[Stored data entries]
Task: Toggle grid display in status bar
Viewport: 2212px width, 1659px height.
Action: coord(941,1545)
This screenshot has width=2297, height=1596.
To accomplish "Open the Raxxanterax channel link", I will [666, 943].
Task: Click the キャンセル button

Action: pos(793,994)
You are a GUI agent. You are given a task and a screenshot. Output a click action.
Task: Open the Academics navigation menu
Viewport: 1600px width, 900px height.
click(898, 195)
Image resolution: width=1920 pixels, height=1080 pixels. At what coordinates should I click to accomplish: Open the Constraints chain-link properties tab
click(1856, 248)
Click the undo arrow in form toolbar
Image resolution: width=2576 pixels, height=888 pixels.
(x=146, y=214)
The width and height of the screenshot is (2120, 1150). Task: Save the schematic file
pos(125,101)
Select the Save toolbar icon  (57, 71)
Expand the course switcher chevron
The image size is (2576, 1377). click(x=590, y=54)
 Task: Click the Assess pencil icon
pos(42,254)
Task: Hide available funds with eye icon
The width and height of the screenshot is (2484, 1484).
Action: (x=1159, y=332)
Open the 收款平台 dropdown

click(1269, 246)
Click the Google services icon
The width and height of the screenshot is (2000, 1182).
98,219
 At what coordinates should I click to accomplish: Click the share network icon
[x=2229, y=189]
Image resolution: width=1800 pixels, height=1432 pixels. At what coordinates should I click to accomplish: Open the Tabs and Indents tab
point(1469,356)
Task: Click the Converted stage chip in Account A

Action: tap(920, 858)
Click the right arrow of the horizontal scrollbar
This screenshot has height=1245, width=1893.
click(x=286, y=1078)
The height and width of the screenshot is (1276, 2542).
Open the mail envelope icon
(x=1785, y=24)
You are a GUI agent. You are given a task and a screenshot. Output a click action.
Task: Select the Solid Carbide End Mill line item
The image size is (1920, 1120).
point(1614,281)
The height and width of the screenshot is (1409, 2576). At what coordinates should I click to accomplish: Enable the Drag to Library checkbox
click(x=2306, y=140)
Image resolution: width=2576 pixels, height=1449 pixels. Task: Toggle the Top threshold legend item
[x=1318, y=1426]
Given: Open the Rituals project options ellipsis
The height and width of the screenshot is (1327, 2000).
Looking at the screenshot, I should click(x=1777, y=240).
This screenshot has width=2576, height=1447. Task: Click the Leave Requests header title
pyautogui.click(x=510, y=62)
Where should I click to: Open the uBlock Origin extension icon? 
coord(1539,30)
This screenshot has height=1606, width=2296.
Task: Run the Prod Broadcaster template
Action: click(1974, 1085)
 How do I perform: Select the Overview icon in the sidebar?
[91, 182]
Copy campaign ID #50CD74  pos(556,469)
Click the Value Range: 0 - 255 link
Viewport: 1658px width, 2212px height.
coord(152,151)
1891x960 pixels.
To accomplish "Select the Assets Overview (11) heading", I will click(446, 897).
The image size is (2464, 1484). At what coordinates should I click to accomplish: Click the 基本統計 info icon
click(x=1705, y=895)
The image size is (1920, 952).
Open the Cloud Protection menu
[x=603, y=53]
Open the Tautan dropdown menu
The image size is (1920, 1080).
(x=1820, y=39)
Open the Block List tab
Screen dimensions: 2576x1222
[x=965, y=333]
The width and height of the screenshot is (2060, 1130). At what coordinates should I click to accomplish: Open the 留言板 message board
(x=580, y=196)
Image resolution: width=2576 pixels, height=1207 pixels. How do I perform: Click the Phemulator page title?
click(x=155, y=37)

## Brief:
Give back exactly the lines from the one that contains "The image size is (2464, 1484)." to the end of the data above, both of those lines included.

## Task solution:
The image size is (2464, 1484). At what coordinates should I click to accomplish: Click the 基本統計 info icon
click(x=1705, y=895)
The image size is (1920, 952).
Open the Cloud Protection menu
[x=603, y=53]
Open the Tautan dropdown menu
The image size is (1920, 1080).
(x=1820, y=39)
Open the Block List tab
Screen dimensions: 2576x1222
[x=965, y=333]
The width and height of the screenshot is (2060, 1130). At what coordinates should I click to accomplish: Open the 留言板 message board
(x=580, y=196)
Image resolution: width=2576 pixels, height=1207 pixels. How do I perform: Click the Phemulator page title?
click(x=155, y=37)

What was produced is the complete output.